Not a suit. I didn't even wear a sports coat and I was picked, but they settled before the trial. I just remember two people who weren't picked. One was involved in a lawsuit that could have prejudiced her and the other looked 18 years old and wore those baggy jeans that show your underwear and he fell asleep while the lawyers were speaking to us.


----------



## orange fury (Dec 8, 2013)

My thought would be to wear one level above what everyone in your area tends to wear normally. Example: the town where I went to college was very rural/blue collar, so I would expect to see everyone in jeans, boots, and a polo for jury duty. In that area, if I was called for jury duty, I would wear an open collar ocbd and chinos. If I was someplace where I thought most people would be wearing chinos and a sportcoat, I would probably swap the chinos for dress pants and add a tie. Just my .02


----------



## eagle2250 (Mar 24, 2006)

My recommendation is to wear your navy blazer, paired with khaki hued wool gabardines, perhaps a pale blue OCBD and a nice tie. The charcoal suit would work, but the navy blazer will do so as well and enable you to fit in more easily with the sartorial norms of your contemporaries! Enjoy the experience.


----------



## 32rollandrock (May 1, 2008)

I attended jury selection for a murder trial last spring. Based on that and from knowing a few lawyers, I would advise dressing as vanilla as possible. You really don't want to stand out in any respect. If you go too far in either direction, you risk the other side using a preemptory strike. I would go with khakis, blue buttondown shirt with no tie and no jacket. I'd wear tennis shoes. One caveat: They are going to know your occupation, so don't stray too far from central casting. Also, realize that how you dress is way, way low on the totem pole of counsel's priorities when it comes to figuring out whether you'll be acceptable. Can't hurt, of course, but it's unlikely to be a game changer.


----------



## godan (Feb 10, 2010)

32's reminder that they will know your occupation is critical to your plan. Dress exactly as the lawyers would expect someone in your occupation to dress - for an "official" occasion, which jury duty is. I was called for jury duty, selected and elected the foreman of that jury. My profession was university professor. Instead of khakis and tweeds, I dressed in a blue suit, just as I thought the lawyers would expect a professor to "dress up." The subtext to convey is, "He is taking this seriously. He understands it is an important event, not a routine one."


----------



## Brooksfan (Jan 25, 2005)

Also, remember if you ever find yourself on trial for your life: your fate is in the hands of twelve people who couldn't figure a way to get out of jury duty.


----------



## Oldsarge (Feb 20, 2011)

I've been called for jury duty any number of times--and been dismissed every time. It must be my overbearing manner or something . . .


----------



## phyrpowr (Aug 30, 2009)

Brooksfan said:


> Also, remember if you ever find yourself on trial for your life: your fate is in the hands of twelve people who couldn't figure a way to get out of jury duty.
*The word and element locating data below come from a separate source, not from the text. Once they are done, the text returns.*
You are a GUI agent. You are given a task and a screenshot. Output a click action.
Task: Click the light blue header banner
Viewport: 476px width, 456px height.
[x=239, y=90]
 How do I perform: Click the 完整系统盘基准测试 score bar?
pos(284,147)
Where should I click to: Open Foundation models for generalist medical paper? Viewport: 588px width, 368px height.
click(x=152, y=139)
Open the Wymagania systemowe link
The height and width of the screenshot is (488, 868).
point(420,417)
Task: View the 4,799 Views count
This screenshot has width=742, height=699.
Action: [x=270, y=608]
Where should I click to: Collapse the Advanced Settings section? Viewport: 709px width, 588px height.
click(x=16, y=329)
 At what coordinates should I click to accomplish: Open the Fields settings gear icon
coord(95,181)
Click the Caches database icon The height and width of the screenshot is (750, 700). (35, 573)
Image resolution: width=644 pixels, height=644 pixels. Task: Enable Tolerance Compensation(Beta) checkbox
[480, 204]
Or, you could thank your lucky stars those self important human exhaust pipes can't affect you. Practically everyone I've ever known who bragged about getting out of it, I wouldn't* want* on a jury


----------



## Bernie Zack (Feb 10, 2010)

Had to laugh when I read this. Most people would be surprised to know how true this statement really is!


Patrick06790 said:


> Cargo pants, sneakers, a hooded sweatshirt, and backwards baseball cap. Also vacant expression. Chew gum.
> 
> If you wear a coat and tie and exhibit any sign of intelligent life you will be disqualified.


----------



## Reldresal (Oct 13, 2011)

I've been twice and was disqualified with all due haste (which means 3-4 hours at the court) because of the work I do. I'm a researcher at a private equity company and my immediate boss is the general counsel. The explanation both times was that I work around too many lawyers and research law myself, so the litigators are concerned I might form my own opinion of what the law means, or that I may be influenced by what the attorneys around me think. A very sane rule was not long ago repealed in New York, which rule was that attorneys were automatically ineligible for jury duty. Now they have to down and get eliminated due to their profession. 
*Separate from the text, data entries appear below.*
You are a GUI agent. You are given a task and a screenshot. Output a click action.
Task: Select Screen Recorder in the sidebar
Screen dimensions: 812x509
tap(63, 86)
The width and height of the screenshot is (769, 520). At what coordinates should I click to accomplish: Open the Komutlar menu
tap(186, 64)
I am often at the courts and often see the line for jurors entering. Why anyone would want to sit with these people for hours on end is baffling. Maybe I'm a snob. No, I am a snob. I don't want to be around your typical juror in a setting where I have to interact with them. It's like the DMV except that you actually have to deal with the people around you. Think about it.
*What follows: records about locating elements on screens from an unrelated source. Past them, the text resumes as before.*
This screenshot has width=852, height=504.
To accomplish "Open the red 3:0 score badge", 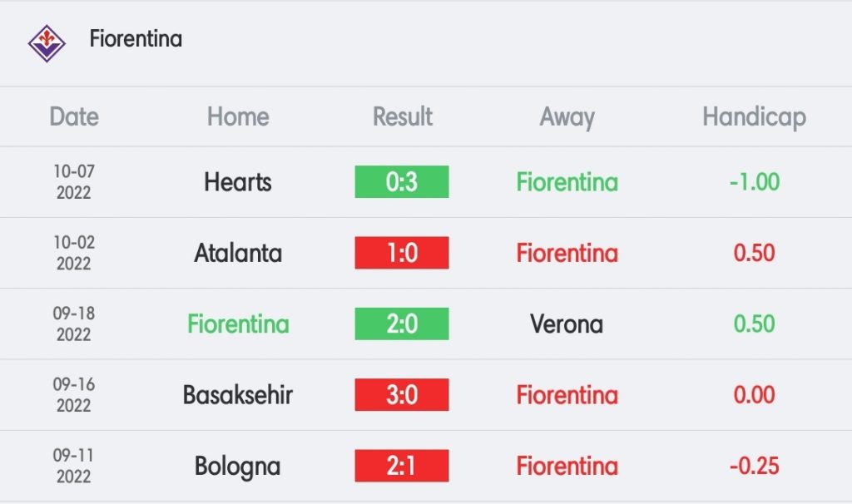I will (x=402, y=395).
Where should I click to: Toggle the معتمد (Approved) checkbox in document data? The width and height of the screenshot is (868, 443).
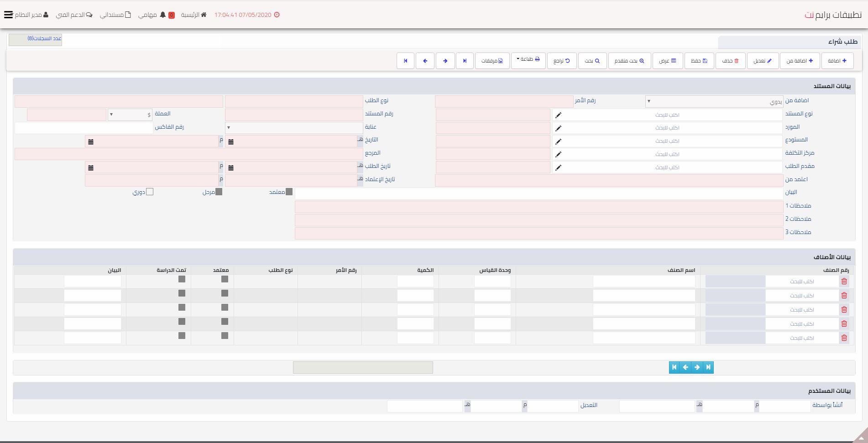pos(289,192)
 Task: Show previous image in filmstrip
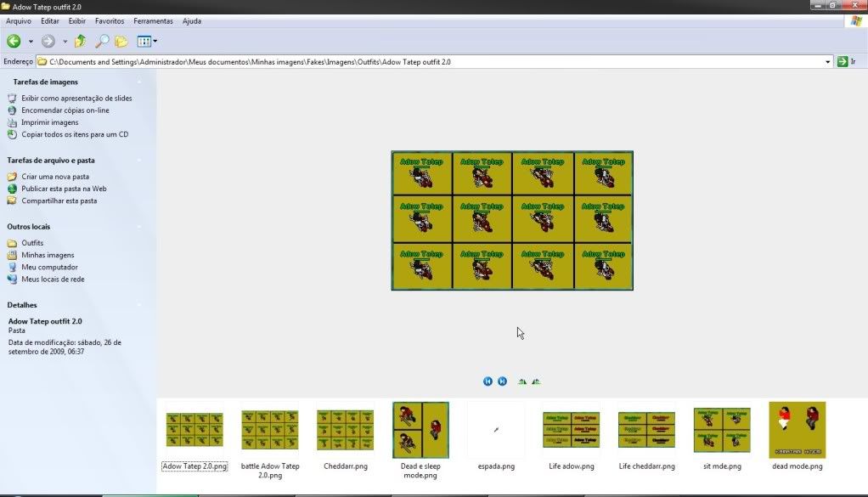[488, 381]
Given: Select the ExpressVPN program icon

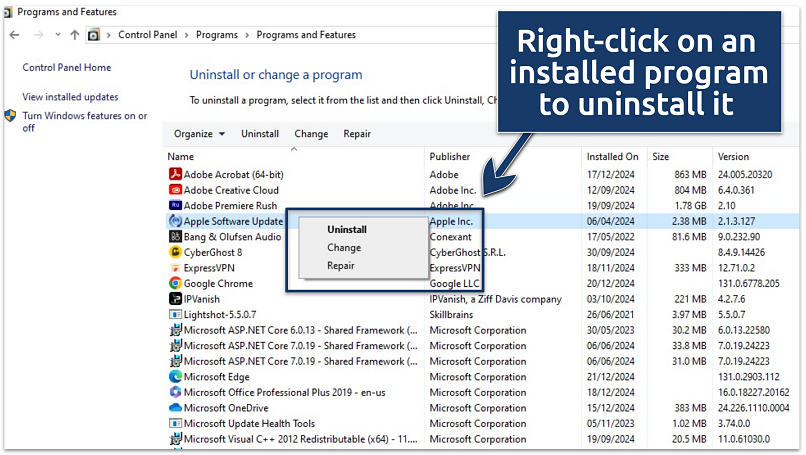Looking at the screenshot, I should coord(176,268).
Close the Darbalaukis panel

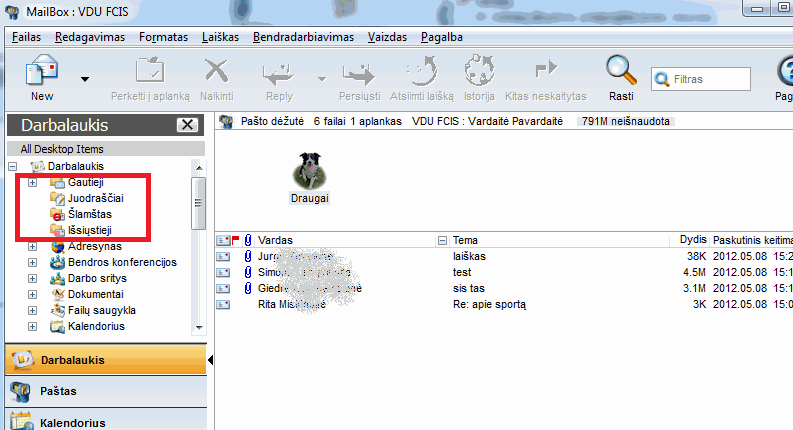[186, 125]
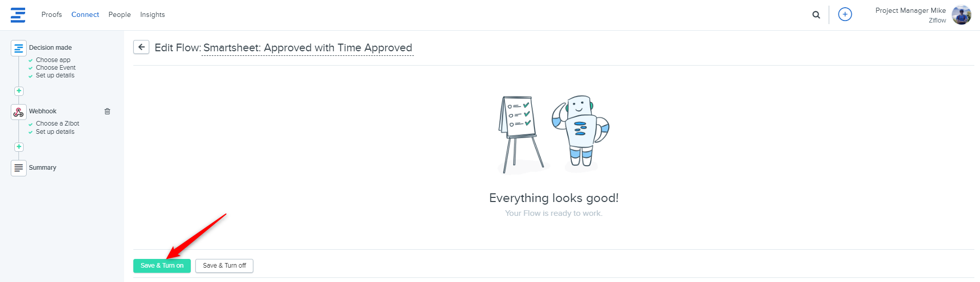This screenshot has width=980, height=282.
Task: Click the blue plus circle icon
Action: pyautogui.click(x=845, y=14)
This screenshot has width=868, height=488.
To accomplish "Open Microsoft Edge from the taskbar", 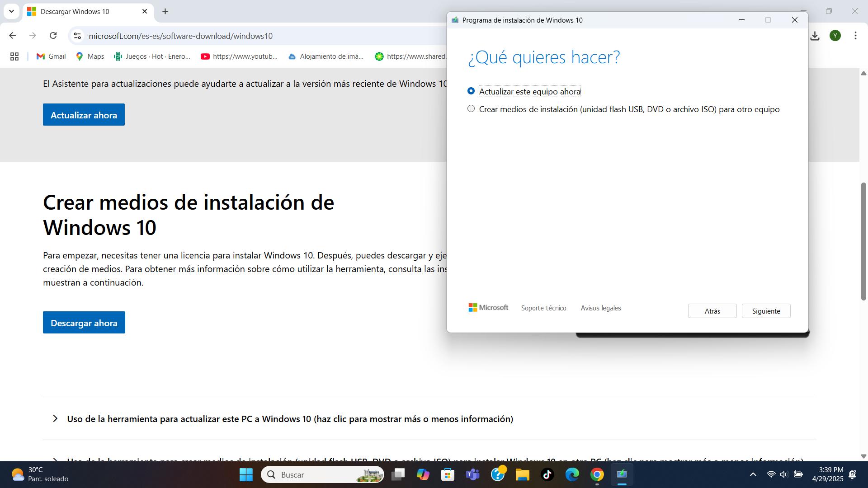I will coord(572,474).
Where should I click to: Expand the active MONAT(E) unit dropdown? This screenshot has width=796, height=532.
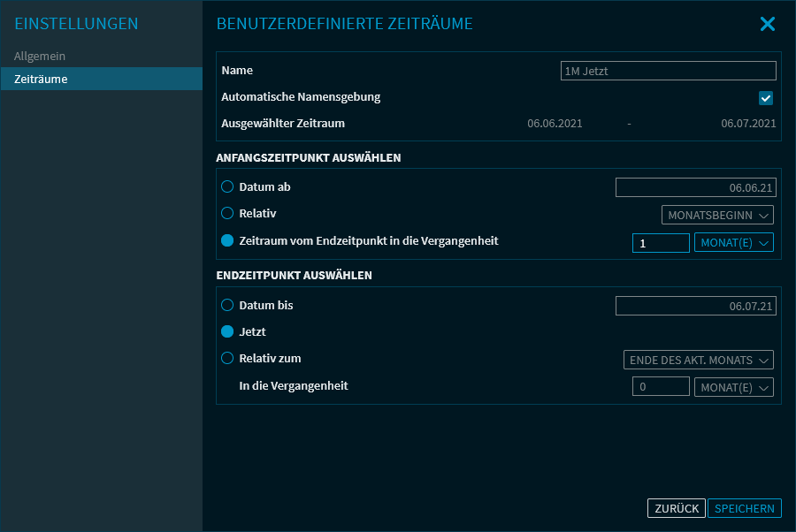[733, 243]
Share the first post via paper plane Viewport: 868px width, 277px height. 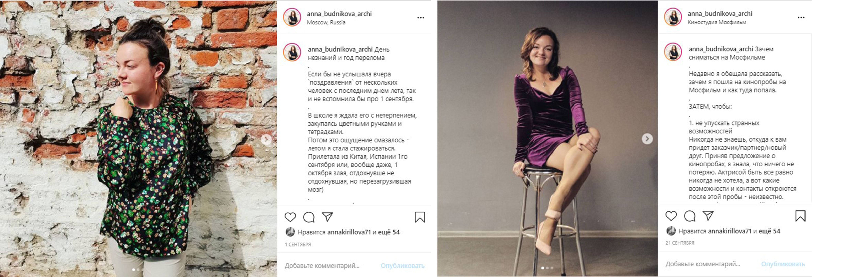[x=327, y=217]
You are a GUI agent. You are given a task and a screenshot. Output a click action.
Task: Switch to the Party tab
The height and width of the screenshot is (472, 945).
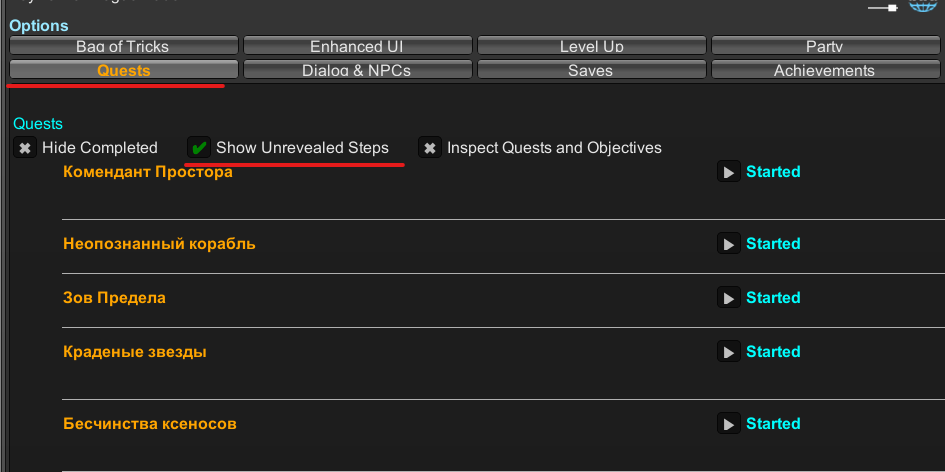click(824, 46)
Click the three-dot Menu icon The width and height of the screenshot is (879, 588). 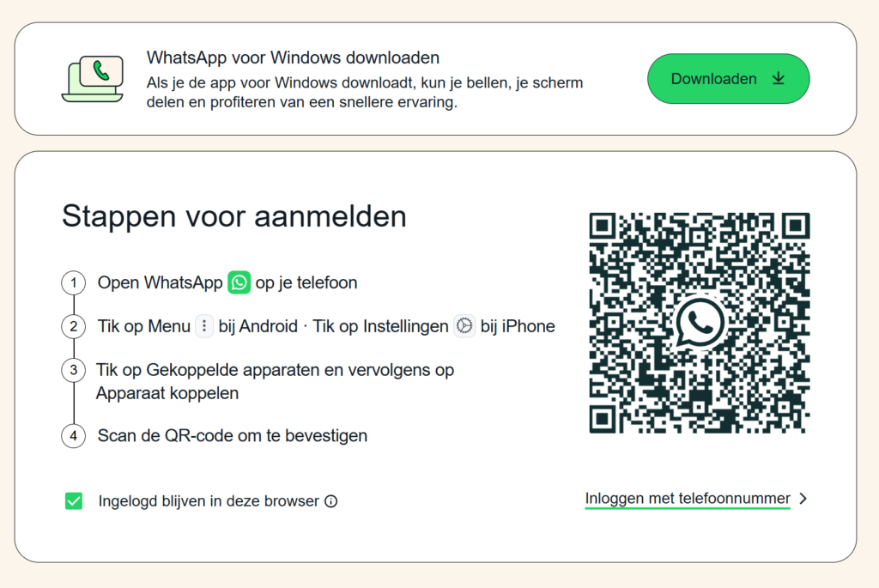[x=204, y=326]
But yes, if you want to get picked Patrick's advice is great. Dress like the lumpen proletariat or you will likely be disqualified. I would only add a graphic tee to Patrick's mix. Unzip the hoodie to show off that you are a fan of some blood sport for best effect.


----------



## Sree (Jan 1, 2012)

OP here. I am getting some slightly mixed opinions, but I think the consensus is no suit. 

To reiterate, I would like to get chosen for the jury, but I also want to look presentable. 

I have absolutely no experience with law, but I thought it would be interesting to witness a trial and jury deliberations and have a voice in the outcome. (I like Law & Order, and Damages) :smile:

I am a healthcare professional, so if the trial pertains to anything medical-related, I will probably be tossed out. The court is in a (non-wealthy) suburb in the midwest, so most people will be in jeans probably. I doubt anyone will be in a suit or blazer, but I suppose I should dress according to my profession. So it looks like sport coat, shirt, no tie, and chinos. Any other thoughts?


----------



## phyrpowr (Aug 30, 2009)

Make sure it's comfortable to just sit in for hours at a time


----------



## 32rollandrock (May 1, 2008)

That sounds in the ballpark, but healthcare professional covers a lot of territory.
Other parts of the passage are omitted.